_What to produce_. Would you find each line in the entries below with the string "computer" and copy it?

_Source information_.

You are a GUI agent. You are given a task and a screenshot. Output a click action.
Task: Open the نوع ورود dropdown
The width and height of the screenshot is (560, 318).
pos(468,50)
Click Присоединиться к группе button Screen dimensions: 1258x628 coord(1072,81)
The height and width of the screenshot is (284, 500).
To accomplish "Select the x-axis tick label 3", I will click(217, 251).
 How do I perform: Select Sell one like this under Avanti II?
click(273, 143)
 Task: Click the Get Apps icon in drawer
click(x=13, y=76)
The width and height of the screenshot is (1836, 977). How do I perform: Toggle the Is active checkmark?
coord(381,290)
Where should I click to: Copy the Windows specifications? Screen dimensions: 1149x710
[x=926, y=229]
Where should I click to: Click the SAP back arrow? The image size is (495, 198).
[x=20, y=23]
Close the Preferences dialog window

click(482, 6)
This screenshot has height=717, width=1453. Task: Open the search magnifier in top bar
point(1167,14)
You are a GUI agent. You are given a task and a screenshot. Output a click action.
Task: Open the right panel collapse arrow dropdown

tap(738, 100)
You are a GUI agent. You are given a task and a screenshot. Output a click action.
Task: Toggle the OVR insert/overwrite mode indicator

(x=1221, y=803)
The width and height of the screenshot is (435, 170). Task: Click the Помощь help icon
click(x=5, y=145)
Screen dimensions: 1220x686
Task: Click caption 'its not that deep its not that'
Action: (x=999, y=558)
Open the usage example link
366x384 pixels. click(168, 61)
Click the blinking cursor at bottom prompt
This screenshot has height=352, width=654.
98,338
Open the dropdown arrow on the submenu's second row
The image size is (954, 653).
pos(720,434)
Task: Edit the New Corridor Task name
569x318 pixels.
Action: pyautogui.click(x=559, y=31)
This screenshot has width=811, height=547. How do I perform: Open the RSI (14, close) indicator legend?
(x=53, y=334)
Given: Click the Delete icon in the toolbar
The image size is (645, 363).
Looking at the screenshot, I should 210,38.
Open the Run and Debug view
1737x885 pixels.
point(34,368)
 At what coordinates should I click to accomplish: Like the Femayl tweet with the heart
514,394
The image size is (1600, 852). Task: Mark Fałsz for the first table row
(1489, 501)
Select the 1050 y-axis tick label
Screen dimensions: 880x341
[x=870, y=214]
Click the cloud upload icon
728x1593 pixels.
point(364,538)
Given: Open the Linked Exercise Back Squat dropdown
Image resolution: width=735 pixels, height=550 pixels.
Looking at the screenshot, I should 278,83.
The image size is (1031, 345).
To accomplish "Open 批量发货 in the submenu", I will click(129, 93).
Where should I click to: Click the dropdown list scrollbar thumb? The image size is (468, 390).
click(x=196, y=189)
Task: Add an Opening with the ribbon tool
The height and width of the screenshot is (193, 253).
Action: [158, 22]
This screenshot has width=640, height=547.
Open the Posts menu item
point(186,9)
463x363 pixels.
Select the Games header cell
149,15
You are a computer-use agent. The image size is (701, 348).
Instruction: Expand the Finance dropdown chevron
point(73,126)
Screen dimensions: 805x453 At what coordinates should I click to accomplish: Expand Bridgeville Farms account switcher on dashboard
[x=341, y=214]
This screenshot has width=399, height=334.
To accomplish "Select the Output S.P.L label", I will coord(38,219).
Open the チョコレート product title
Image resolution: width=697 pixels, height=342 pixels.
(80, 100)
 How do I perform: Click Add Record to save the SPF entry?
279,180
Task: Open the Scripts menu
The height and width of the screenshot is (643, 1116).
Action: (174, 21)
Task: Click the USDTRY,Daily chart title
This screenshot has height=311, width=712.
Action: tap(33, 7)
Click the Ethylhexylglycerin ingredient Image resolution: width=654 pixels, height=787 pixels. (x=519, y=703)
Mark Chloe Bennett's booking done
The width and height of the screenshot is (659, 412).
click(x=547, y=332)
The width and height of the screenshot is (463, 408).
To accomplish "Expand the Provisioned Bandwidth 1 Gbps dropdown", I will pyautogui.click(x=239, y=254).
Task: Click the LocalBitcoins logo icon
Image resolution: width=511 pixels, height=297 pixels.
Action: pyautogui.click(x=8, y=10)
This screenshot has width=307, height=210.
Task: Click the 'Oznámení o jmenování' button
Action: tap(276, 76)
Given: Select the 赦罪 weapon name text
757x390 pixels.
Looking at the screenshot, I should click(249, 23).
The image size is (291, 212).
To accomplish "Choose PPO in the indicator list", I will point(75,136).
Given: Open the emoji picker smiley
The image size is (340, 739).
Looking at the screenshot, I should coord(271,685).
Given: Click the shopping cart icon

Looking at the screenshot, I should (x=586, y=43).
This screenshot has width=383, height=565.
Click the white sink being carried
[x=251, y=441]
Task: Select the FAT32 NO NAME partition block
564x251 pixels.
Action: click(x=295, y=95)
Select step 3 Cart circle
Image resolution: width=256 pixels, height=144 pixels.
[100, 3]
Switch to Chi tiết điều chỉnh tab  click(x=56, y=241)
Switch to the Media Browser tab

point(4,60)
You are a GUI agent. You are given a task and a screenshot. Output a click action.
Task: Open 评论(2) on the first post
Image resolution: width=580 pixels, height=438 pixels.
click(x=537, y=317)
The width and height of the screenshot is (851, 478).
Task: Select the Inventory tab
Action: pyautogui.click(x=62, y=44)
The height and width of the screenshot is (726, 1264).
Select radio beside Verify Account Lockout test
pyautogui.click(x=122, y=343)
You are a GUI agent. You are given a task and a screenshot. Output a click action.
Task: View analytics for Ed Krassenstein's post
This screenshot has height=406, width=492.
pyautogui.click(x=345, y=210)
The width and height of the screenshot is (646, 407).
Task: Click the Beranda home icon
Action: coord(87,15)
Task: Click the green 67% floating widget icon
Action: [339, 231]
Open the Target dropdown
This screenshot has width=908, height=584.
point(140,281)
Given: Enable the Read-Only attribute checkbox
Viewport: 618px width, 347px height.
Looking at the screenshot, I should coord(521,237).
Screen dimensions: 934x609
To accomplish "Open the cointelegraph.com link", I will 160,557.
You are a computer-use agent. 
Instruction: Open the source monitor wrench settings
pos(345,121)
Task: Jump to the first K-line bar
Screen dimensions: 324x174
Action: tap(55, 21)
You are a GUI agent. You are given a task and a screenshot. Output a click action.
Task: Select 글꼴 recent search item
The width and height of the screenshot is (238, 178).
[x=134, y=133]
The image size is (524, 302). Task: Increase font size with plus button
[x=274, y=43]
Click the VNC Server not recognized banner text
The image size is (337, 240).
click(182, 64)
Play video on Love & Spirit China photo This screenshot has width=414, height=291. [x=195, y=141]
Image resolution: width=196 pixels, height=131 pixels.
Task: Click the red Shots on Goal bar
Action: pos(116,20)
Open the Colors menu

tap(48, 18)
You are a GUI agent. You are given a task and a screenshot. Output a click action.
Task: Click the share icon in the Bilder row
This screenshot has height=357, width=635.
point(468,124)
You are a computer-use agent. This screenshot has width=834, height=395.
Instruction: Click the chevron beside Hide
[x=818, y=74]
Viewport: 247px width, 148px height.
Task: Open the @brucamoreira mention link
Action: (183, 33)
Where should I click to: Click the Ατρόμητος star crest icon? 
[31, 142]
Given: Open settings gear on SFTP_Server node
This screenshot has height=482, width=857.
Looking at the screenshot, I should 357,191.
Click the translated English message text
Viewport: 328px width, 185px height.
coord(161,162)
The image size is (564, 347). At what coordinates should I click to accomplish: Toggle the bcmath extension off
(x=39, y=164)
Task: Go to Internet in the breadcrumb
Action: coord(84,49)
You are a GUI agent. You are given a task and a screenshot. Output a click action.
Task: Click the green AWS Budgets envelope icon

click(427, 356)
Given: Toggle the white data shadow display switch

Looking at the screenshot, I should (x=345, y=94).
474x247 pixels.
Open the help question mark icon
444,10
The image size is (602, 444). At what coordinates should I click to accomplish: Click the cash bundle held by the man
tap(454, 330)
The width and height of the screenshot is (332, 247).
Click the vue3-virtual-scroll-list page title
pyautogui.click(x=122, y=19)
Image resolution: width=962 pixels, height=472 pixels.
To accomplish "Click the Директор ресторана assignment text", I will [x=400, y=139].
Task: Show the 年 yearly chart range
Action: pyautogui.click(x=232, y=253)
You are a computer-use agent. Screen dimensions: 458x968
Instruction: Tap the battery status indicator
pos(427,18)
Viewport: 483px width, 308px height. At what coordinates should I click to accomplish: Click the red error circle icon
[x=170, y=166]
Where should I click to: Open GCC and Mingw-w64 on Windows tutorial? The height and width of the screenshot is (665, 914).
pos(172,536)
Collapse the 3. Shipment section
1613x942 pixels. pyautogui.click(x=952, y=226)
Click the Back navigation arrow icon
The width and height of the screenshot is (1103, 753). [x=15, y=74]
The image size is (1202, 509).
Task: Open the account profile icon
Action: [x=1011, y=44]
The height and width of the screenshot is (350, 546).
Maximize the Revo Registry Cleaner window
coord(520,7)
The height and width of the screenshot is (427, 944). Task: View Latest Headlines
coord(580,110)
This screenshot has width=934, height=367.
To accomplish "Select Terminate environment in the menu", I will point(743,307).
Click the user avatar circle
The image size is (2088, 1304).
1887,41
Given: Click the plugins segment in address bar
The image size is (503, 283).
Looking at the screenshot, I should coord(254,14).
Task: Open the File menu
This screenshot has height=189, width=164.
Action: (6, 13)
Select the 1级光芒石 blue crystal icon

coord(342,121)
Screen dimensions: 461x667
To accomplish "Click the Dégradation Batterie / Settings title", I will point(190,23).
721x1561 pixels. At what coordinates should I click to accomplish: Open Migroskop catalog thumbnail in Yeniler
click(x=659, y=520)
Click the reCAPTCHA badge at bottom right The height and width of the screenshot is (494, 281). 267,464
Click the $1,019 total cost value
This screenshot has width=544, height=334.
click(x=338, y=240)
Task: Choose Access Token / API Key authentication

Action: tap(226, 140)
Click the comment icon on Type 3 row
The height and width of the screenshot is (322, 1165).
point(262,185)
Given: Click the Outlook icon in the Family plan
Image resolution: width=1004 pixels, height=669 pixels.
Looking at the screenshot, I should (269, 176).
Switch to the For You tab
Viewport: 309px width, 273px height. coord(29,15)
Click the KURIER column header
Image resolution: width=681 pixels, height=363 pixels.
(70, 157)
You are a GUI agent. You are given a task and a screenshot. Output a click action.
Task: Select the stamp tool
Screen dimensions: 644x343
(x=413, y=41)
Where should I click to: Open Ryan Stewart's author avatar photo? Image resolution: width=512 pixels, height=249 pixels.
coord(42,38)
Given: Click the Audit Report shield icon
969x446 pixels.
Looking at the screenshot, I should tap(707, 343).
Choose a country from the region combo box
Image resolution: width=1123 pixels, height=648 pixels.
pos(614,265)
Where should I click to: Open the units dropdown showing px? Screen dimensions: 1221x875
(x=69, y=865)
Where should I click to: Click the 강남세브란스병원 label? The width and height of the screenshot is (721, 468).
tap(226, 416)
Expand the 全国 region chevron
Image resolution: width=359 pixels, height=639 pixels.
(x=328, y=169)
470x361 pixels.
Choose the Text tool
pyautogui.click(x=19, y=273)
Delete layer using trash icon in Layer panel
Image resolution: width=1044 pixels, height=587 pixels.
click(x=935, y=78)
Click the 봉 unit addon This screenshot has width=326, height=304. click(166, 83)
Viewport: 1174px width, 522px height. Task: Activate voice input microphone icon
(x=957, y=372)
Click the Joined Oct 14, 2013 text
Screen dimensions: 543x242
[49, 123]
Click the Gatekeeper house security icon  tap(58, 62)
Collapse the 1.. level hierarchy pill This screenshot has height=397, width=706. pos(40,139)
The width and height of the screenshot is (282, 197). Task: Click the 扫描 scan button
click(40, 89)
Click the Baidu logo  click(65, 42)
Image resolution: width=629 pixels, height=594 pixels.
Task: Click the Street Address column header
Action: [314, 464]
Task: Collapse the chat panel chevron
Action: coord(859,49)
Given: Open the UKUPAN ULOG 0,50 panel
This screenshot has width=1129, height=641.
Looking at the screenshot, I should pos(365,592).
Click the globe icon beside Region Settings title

_Task result_.
You are a computer-use agent. The image size is (701, 348).
You are a computer-use agent. 
You are a computer-use agent. This screenshot has width=834, height=395.
You are a computer-use agent. Screen dimensions: 458x968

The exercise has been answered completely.